Pop star Xiao Jingteng, who has this problem, wrote in his autobiography: "Sometimes, for those who have dyslexia like me, others' misunderstandings can bring more harm than the problem itself."

Li Ruihua says: "We wanted to show the dilemma of the families in the documentary."

The first episode shows a rebellious Xiaoxiao's eagerness for freedom from his mother, who is strict with him. The second one shows self-disciplined and tense Qunxiao receiving recognition in school. And the third shows Ruoxi's family's efforts to overcome difficulties.

Fan and Li Ruihua chose the three families from some 10 cases that BNU recommended after speaking with the families.

It took three years to make the documentary. In the first year, the crew spent much time getting along and communicating with the families. They had meals, chatted and traveled together. This enhanced their understanding of the families' difficulties and the children's internal struggles.

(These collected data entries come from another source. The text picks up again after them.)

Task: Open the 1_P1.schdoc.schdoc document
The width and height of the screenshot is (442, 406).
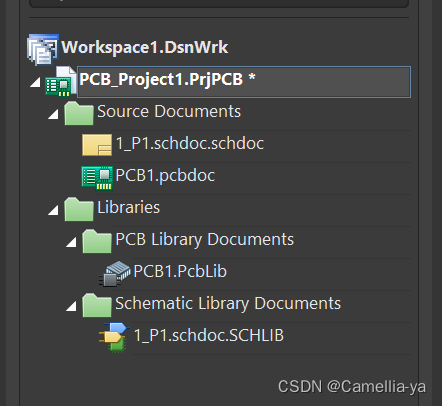Action: (x=190, y=144)
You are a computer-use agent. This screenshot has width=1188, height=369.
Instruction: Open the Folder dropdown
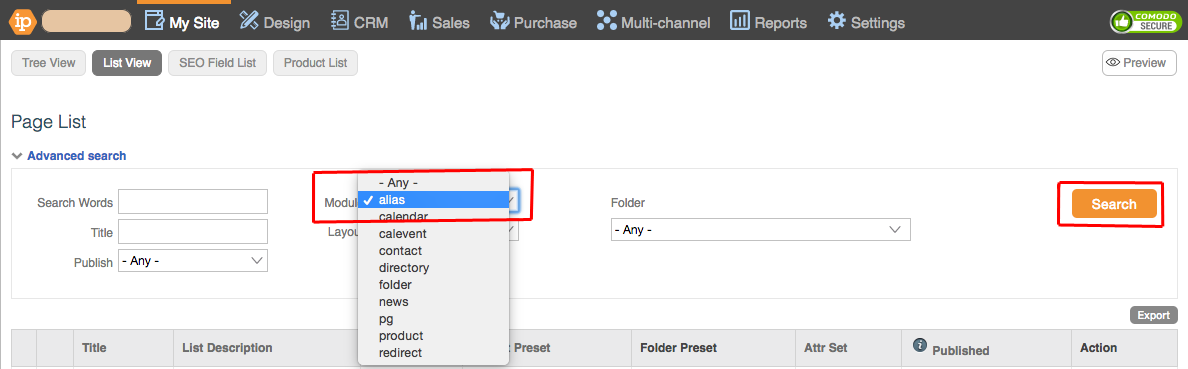point(761,229)
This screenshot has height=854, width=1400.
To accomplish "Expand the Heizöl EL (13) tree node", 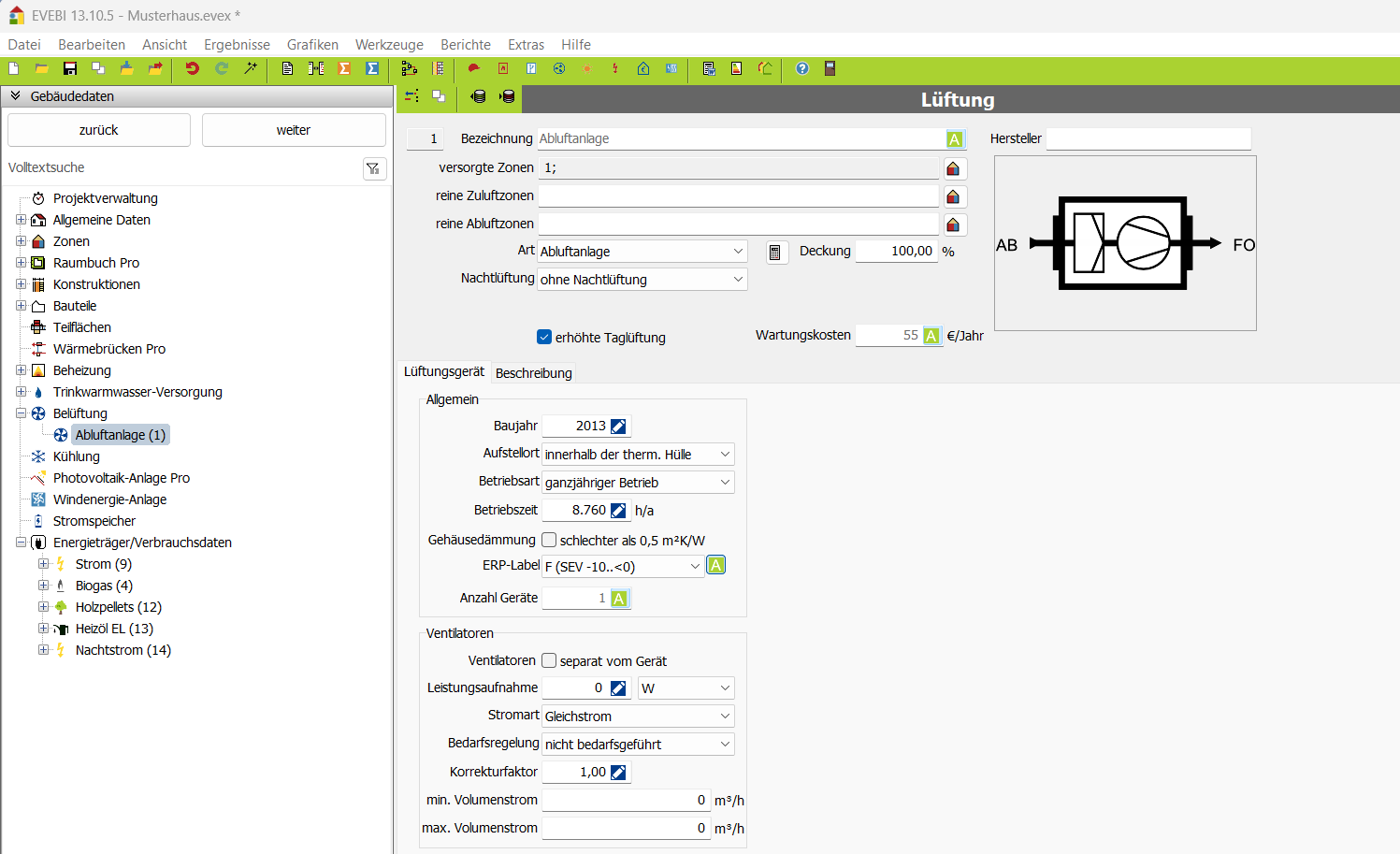I will 43,629.
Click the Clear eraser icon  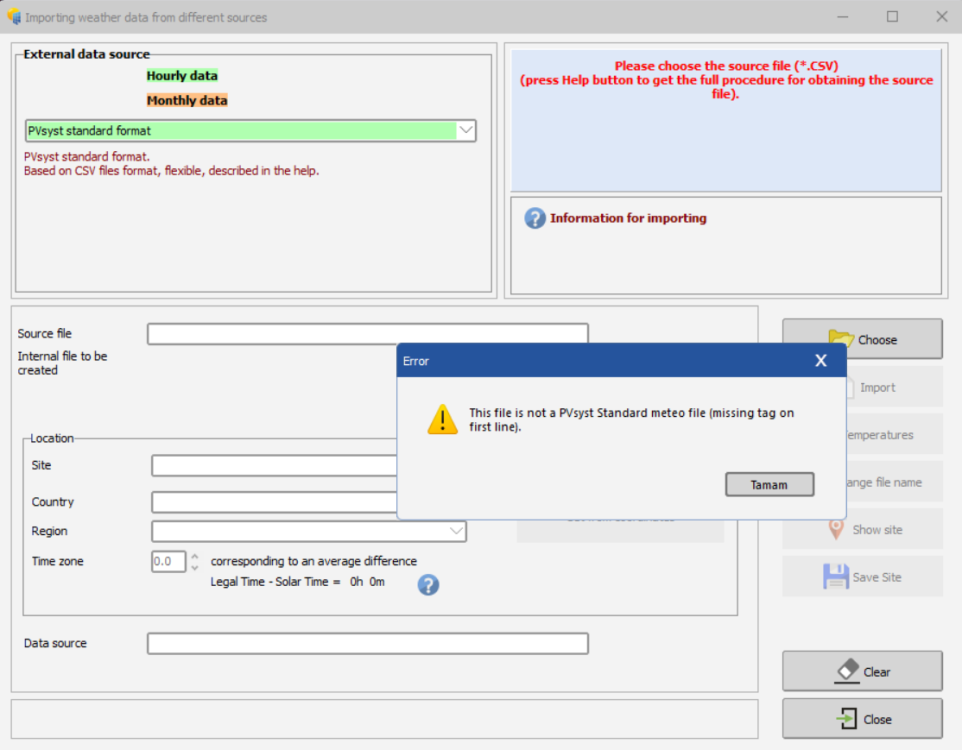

"It's not easy to shoot children and families. We must win their trust, and our shooting cannot interfere with their daily lives. Moreover, some children like Ruoxi were too young to express themselves when we started shooting. We had to wait for her to grow up a bit, so she could express her feelings," says Li Ruihua.

"It was a slow process, but that also gave us more time to understand and observe the children."

Fan says he was impressed by the parents' efforts to help their children.

"Xiaoxiao's mother often organized activities inviting Xiaoxiao's classmates and their parents to join. She clarifies Xiaoxiao's problems with such activities, so that those around him would not misunderstand or laugh at him," Fan says.

"Qunxiao's parents searched documents online about this problem, and found many of them were written by psychologist Shu Hua. They sent emails to Shu, asking for help, and Shu provided professional advice for Qunxiao. They did not just wait but tried every means to help their child."

Shu says: "The most difficult stage is when the children are in primary school. If we help them to get through this period smoothly, things will get much better when they grow up since they would find their own strategies to deal with the problem, and their strengths in other areas except reading will play roles in their later development."

In the documentary, Xiaoxiao's mother says: "I'm not worried about his future, but his current performance at school makes me feel anxious."

Fan says people are generally anxious about children's education in a modern society.

"It seems there is universal anxiety about education. Parents are worried their children will not get good grades to make the most of educational resources, so they urge children to study harder. And dyslexia adds to such anxiety in families, since the children's problems make them vulnerable to failure in an exam-oriented education system. Unfortunately, this problem cannot be fixed through pure hard work," Fan says.

When such anxiety is hard to resolve, acceptance might be the better way.

"None of us is perfect, but each of us is unique. At the end of the day, we need to accept the fact that we are imperfect. So are our children," Li Ruihua says.

"Parents can only reduce their anxiety and offer effective support to their children when they respect the growth rate of each child, and give them more time and space for growth."